(Опять любовь: дрочить в начале четвертого (он, конечно, уже отвел ее домой?), спальня жаркая, как пекарня, выпивка закончилась, не научивши, как встретить завтрашний день и другие дни, и привычная боль, как дизентерия…)
Это, конечно, стихи о ревности и стихи тоже яростные, страстные, беспощадные, да и безжалостные. Себя ведь жалеть не станешь, по крайней мере — в стихах. Скорее слышится, вопреки всему, всем изменам и всем страданьям, жалость к «ней», к «героине».
(Кто-то другой щупает эту грудь и… cunt. [грубейшее опять-таки слово, которое, если уж сохранять стиль оригинала, пришлось бы перевести, ну, например, как «елда»]. Кто-то другой щупает эту грудь и елду, кто-то другой тонет в этом широко распахнутом взгляде, я же, якобы, ничего не знаю, или нахожу это смешным, или, будто бы, мне наплевать. Даже…).
После этого «даже» стихотворение, начатое еще в 1975 году, оборвалось; лишь четыре года спустя Ларкину удалось продолжение, причем продолжение типично ларкиновское, переводящее разговор в иную плоскость, в данном случае — от конкретной ситуации к «абстрактным», очень не простым для понимания выводам:
(Даже… но зачем облекать это в слова? Лучше выдели этот элемент, который раскидывается [развертывается] сквозь другие жизни, как дерево, и в известном смысле правит ими, и скажи, почему это никогда не работало в моем случае. Это как-то связано с давним насилием, и неправильными наградами, и надменной вечностью).

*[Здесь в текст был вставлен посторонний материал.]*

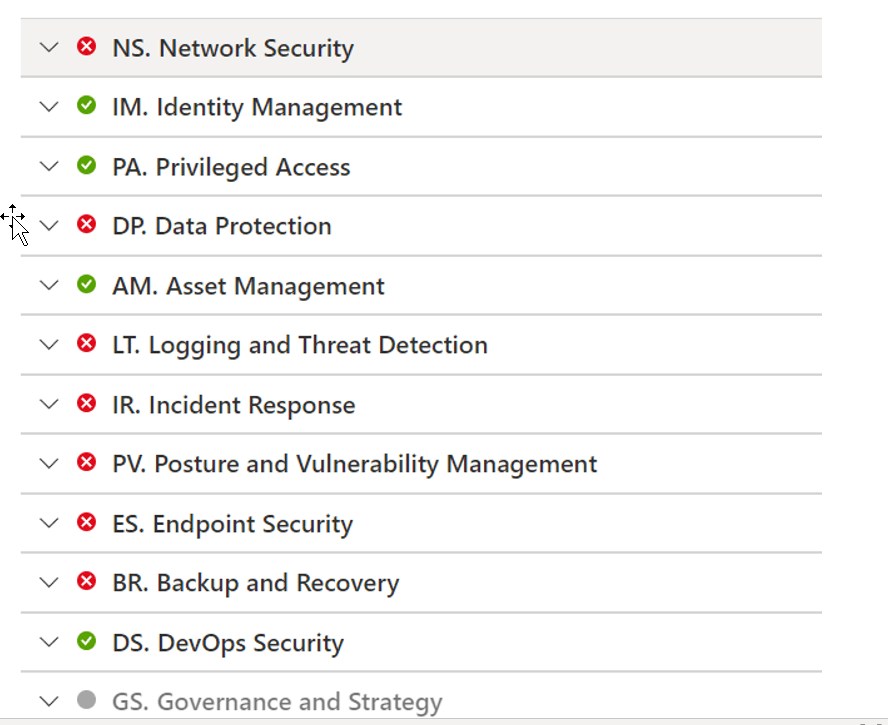Expand the Backup and Recovery chevron
Screen dimensions: 888x725
49,582
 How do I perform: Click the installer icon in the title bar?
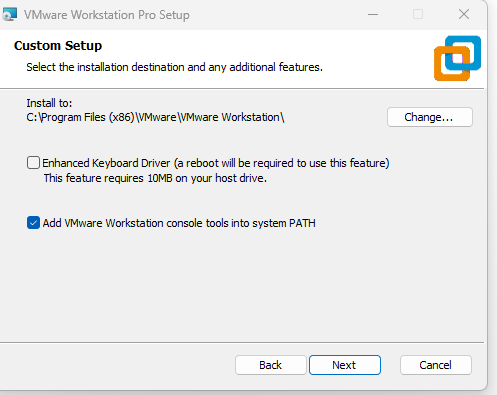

Обратим, прежде всего, внимание на типичную для Ларкина элегантность рифмовки и строфики, с этой пятой строчкой в строфе, рифмующей с двумя другими пятыми строчками в других строфах. Что же это за элемент, однако, который «правит» другими жизнями (направляет, и в то же время качает, колеблет их — to sway глагол многозначный, включающий в себя все эти смыслы)? Проще всего сказать, наверное, что это — любовь, но, с другой стороны, слово это неслучайно не произнесено. Что-то есть, во всяком случае, что раскидывается, и растет «сквозь» другие жизни, как дерево — дерево само по себе, конечно, символ сильнейший, «древо жизни» под тоже не названным, но сквозь строчки как будто проступающим небом, — и колышется всей своей листвою, и колышет, и придает, значит, движение, и уверенность, и покой этим «другим жизням», всем жизням, может быть, кроме «моей». Почему? Ответ понятнее, хотя и он, по-своему, загадочен, прежде всего потому, что никакому такому «насилию» Ларкин, насколько нам известно, ни в детстве, ни после не подвергался… «Надменная вечность» же «прочитывается», по-видимому, достаточно просто — как писал обожаемый Ларкиным в юности Йейтс, следует выбирать между совершенством жизни и совершенством искусства (буквально — работы, или созидания, perfection of the life or of the work). Выбрав второе, ты теряешь право на «небесное обиталище», и ничего не остается тебе, как «яриться во мраке», например — во мраке раскаленной спальной комнаты в десять минут четвертого. У Ларкина речь идет, конечно, не о том «совершенстве жизни», которое приводит к «небесному обиталищу», но о совершенстве «просто жизни», о «древесном», «растущем» и «органическом» в ней, о том, что у «других» получается, у выбравшего «надменную вечность» получается очень редко. Раньше я плевал на жизнь и заботился только о совершенстве искусства, говорил он незадолго до смерти своему будущему биографу Эндрю Моушну (Andrew Motion), теперь, когда искусство меня покинуло, у меня осталась лишь разбитая жизнь. Но возможны, конечно, и совсем иные прочтения; «надменная вечность», во всяком случае, стоит над этими стихами как неупомянутое в них и к ним, к нам, равнодушное небо, как «ясная ирония безжалостной лазури» из знаменитой строчки Малларме, которую Ларкин, при всем его безразличии к «иностранной поэзии», тоже, наверное, знал.